Hence as soon as a database enters
production it is imperative that all database changes are managed
through a rigorously tested deployment process. The ONLY reliable
method is to regularly (weekly/fortnightly?) restore a copy of
production in a test environment and simulate the deployment process
that is going to take place in production. Tools such as Redgate can
be used to do a database compare between the production and
development databases. The differences between environments are then
bundled up into an update script that will be run during “Go Live”.
Once the database has been upgraded the
testing begins. Unit tests are run to ensure that the business
rules they validate are still correct. Testers hammer the front
end racing through their regression test scripts to verifying and
validating up until the green light is given.
The problems arise when environment
explosion takes place. As well as development and production there
may be training, integration test, system test, user acceptance
test and production hot fix environments. Lets assume that data in each
database is different (at the very least Authorisation and
Authentication data is different – Testers are “Gods” in test
but not prod). The release cycle will also be different with many
releases into the lower test environments and less regular releases
into production. This state of affairs quickly leads to the one
large upgrade script being broken into smaller logical chunks. Where the scripts granularity maps to the needs of the environment that gets deployed into the most regularly.

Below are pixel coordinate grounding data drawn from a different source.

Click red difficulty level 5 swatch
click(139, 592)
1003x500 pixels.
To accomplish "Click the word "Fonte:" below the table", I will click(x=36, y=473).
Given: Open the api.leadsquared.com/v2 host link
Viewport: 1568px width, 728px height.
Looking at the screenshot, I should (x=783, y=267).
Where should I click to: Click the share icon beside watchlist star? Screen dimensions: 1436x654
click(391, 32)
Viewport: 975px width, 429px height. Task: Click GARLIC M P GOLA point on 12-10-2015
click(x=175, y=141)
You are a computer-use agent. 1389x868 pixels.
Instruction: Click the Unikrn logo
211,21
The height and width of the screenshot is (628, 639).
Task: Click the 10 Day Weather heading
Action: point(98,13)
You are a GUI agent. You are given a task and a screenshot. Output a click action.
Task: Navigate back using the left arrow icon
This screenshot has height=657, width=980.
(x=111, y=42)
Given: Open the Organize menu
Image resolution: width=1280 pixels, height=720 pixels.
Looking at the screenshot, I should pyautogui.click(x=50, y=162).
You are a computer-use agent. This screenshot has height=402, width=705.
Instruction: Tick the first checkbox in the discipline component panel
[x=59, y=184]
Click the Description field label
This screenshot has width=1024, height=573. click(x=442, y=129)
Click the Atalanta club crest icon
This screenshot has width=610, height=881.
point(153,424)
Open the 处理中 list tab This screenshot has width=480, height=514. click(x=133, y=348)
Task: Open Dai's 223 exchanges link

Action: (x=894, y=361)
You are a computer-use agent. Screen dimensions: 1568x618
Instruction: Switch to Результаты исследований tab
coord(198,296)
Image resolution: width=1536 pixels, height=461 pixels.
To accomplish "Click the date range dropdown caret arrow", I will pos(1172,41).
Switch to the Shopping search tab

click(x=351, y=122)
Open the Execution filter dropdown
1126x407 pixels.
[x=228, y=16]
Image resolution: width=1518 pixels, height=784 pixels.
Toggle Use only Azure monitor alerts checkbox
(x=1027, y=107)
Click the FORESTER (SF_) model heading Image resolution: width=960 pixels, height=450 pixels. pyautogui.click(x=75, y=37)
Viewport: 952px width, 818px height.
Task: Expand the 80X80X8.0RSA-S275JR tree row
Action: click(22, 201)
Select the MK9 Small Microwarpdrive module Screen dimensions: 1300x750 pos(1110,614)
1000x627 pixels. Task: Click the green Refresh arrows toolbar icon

Anti-Pattern: Scripts updates many databases
The “use <database>” statement should NEVER exist in an
update script. Scripts should be database agnostic. They should only
change and modify the data for a single database. This has many
benefits:
Pattern: Database has a version number/Scripts
are versioned
If we have a folder of 20 database scripts, how can we determine
which have and which have not been executed against the database?
For schema changes we can see if a column exists or doesn't but
it is impossible to tell if an update or delete statement has been
run. For this reason tagging the database with a version number is
a far simpler solution.
Table: DatabaseScriptRunner
Version: int
AppliedOn: Date Time
Pattern: Version key includes Release Id
When I first started using versioning tables I was repeatedly burnt when production systems needed to be hot fixed. For example assume that the production
database was at version 50 and after a couple of weeks of development the trunk had reached version 60.
In order to patch production we needed to create a new script 51 for the production branch. At this point there were now 2 version 51 scripts, in different branches each with different content. To get the releases aligned the release 51 script would need to be prepended to the trunk script. It started getting very messy once production needed a second and third emergency patch. The trunk 51 script would get longer and longer.
A simpler approach is to store each release's scripts in a different folder and have the first script version number set to 0.
Table: DatabaseScriptRunner
Release: int
Version: int
AppliedOn: Date Time
Pattern: Version table includes Assembly version
numbers
Depending upon your build environment it can be extremely useful
to record the version of the components that have been built against
the database. This can be used during debugging to ensure that the
same version of the code is being used as the one that the database
is expecting.
Table: DatabaseScriptRunner
Team Specific: Don't version stored procedures
If you work in an organisation with a low number of stored
procedures (for example you may use an ORM for instance) then the script changes should be migrated through the database continuous process. On the other hand, if the team is using stored procedures as the solution's data access layer then it can be very important for each script to be easily tracked in the source control repository. For this reason it is possible to use the build process for all schema and data changes and have all the stored procedures placed into a seperate unversioned folder where all the scripts are rerun each time the build is executed.